30 years on: the legacy of Anthony Burgess
Anthony Burgess died in London on 22 November 1993. He was 76 years old and had been diagnosed with lung cancer just over a year previously.
The final phase of his life was characterised by intense creative production, in a variety of forms. The publication of a long novel about the rediscovery of the sword Excalibur, Any Old Iron (1989) was followed by You’ve Had Your Time (1990), the second volume of his lively autobiography, which chronicled the events of his life from 1959 until the James Joyce centenary in 1982.
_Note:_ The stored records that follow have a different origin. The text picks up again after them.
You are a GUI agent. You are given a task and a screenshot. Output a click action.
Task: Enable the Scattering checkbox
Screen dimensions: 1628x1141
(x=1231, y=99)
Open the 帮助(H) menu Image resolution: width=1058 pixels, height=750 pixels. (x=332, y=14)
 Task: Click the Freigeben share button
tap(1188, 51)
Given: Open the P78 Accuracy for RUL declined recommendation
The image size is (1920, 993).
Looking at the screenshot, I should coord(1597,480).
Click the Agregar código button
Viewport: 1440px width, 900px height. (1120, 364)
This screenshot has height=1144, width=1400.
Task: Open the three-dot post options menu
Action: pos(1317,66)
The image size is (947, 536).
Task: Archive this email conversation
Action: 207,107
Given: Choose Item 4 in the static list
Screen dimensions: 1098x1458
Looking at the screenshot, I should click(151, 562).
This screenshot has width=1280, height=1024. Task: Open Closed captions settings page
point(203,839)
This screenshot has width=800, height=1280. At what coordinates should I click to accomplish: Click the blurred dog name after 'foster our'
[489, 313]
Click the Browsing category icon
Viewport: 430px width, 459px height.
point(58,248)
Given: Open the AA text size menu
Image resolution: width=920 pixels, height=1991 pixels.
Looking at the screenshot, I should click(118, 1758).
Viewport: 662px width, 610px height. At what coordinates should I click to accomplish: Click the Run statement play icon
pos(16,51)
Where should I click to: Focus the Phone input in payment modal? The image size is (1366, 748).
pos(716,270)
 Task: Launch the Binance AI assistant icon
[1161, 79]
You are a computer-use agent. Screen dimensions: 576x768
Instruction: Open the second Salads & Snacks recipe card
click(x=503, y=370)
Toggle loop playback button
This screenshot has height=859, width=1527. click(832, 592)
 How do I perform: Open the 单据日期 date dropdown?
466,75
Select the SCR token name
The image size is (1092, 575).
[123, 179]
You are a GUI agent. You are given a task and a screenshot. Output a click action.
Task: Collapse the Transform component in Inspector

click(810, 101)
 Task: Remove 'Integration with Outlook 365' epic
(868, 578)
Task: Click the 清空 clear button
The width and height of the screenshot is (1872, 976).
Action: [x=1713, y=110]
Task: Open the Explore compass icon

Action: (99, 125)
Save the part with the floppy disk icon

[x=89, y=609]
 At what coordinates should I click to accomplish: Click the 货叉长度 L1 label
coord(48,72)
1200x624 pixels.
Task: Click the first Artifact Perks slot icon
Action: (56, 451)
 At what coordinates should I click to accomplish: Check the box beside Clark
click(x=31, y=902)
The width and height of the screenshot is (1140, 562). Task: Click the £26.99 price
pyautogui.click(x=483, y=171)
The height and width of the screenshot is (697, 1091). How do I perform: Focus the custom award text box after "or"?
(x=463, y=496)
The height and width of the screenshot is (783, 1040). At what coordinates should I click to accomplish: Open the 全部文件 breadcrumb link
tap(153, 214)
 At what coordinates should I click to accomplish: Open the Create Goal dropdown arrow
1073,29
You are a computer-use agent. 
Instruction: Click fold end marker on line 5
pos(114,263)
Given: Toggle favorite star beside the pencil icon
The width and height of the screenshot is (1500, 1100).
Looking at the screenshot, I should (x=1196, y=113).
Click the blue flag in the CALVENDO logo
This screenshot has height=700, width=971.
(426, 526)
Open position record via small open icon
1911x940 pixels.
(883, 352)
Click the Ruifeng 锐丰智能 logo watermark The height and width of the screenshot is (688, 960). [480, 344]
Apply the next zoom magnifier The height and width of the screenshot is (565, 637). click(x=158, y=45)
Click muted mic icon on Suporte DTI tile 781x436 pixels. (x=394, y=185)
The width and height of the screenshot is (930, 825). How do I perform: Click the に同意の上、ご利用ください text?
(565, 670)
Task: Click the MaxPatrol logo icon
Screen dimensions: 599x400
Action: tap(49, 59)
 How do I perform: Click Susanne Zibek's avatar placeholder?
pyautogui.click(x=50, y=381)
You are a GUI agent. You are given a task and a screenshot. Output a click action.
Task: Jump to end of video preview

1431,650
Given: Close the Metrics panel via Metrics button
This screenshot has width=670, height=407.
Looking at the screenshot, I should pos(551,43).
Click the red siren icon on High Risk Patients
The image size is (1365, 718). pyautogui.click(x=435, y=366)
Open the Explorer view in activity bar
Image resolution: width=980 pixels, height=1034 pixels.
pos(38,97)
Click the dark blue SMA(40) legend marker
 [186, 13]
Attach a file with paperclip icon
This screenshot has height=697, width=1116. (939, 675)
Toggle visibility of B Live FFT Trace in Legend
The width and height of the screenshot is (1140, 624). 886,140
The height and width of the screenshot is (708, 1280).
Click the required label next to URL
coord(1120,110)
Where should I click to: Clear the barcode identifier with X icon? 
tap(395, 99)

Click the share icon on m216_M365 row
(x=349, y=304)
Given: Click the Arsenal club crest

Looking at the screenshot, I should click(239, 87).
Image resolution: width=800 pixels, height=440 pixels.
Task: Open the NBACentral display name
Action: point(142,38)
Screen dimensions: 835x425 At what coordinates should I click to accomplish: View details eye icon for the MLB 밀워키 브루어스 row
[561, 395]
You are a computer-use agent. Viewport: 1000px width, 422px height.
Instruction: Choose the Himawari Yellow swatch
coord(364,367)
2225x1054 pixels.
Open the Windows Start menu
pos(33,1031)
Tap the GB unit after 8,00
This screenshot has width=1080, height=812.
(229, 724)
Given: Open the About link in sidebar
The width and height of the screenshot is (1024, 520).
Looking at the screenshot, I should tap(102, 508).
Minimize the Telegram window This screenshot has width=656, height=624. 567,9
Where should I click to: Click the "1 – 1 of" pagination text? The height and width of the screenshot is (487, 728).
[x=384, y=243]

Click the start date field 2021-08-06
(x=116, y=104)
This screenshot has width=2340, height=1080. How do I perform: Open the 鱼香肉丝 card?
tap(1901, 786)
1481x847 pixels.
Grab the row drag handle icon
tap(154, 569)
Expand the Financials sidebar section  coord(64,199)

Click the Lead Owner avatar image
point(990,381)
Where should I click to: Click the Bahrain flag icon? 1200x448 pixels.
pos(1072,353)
Mozart and the Wolf Gang, an unclassifiable work composed to mark the bicentenary of the composer’s death, appeared in 1991. The following year brought forth A Mouthful of Air, the second of Burgess’s books on language and linguistics. The book ends with a bold proposal to reform the English curriculum taught in schools, with a focus on understanding linguistics and learning foreign languages. A Mouthful of Air remains a useful introductory guide to the study of language, much loved by several generations of university students who have consulted it.
A Dead Man in Deptford, a bawdy sixteenth-century thriller about the life and assassination of Christopher Marlowe, was the last novel that Burgess saw published. His deep immersion in Elizabethan English shines through, and the book is a valuable companion-piece to his earlier Shakespeare novel, Nothing Like the Sun. A Dead Man in Deptford is also notable for its refreshing and unapologetic approach to sexuality: the character of Marlowe acquires heroic status through his vigorous pursuit of male partners.
Burgess’s last novel, Byrne, a verse narrative in ottava rima, was published posthumously in 1995. The protagonist, Michael Byrne, is a composer and painter who resembles Lord Byron in his private and artistic life, crossing borders and fathering children with wild abandon in the early years of the 20th century. As the novel nears its conclusion in an imagined future of climate catastrophe, the 100-year-old figure of Byrne confronts his offspring with murderous intent.
The manuscript of Byrne gives the date of completion as 24 February 1993, the day before Burgess’s 76th birthday. The book is dedicated ‘To you and you and you. Also you’ — in other words, to the community of readers who would live to read the book, which was finished when the author knew he was terminally ill.
News of his passing was reported on television, radio, and on the front pages of newspapers around the world. There were generous obituaries in (for example) the New York Times, the Guardian, Daily Telegraph, the Independent, The Times, Le Figaro and Le Monde. Interviewed on Channel 4 News, the novelist and critic Malcolm Bradbury said: ‘I think his work will continue to be read for as long as people are still reading novels.’
Inevitably, there were a few dissenting voices. La Nouvelle République Centre-Ouest described Burgess, rather ungenerously, as ‘le dernier dinosaur de la littérature.’
According to a report in Variety magazine, he ‘was so prolific that neither his agent, his publisher, nor his entry in Who’s Who could provide the exact number of books he wrote.’
At the time of Burgess’s death, his reputation as one of the great writers of the post-war era was already secure. Although there had been a few performances of his music, it was not yet widely available in the form of commercial recordings. Most people in 1993 had not yet had the opportunity to hear it.
Thirty years on, the full scale of his achievement as a writer-composer is coming more clearly into focus. The musicologist Christine Lee Gengaro has overseen a new annotated edition of Burgess’s musical autobiography, This Man and Music, published as part of the Irwell Edition of the Works of Anthony Burgess.
And Naxos have issued a series of recordings which illustrate the range of Burgess’s musical writing for orchestra, piano, and guitar quartet.
We now know that Burgess was composing music until the final few days of his life. When he was in the Hospital of St John and St Elizabeth in London, he composed two sonatas for piano and recorder. These were intended as gifts for his son, Andrew Burgess-Wilson, a keen player of woodwind instruments.
Thirty years on, there are more Burgess books available now than at any other time since 1993, including ebooks and audio books. New translations continue to appear in languages such as German, Italian, Spanish, Portuguese, Bulgarian, Turkish, Chinese, Arabic and Azerbaijani. His readership is truly global.
At the time of writing, Arte TV have just launched a new documentary about Burgess, available to stream in French and German; and there are forthcoming productions of his stage plays in Europe, Asia and North America.
A further six books are expected to appear in 2024, including The Devil Prefers Mozart, a collection of Burgess’s essays on music, to be published in January by Carcanet.
We have not heard the last of him yet.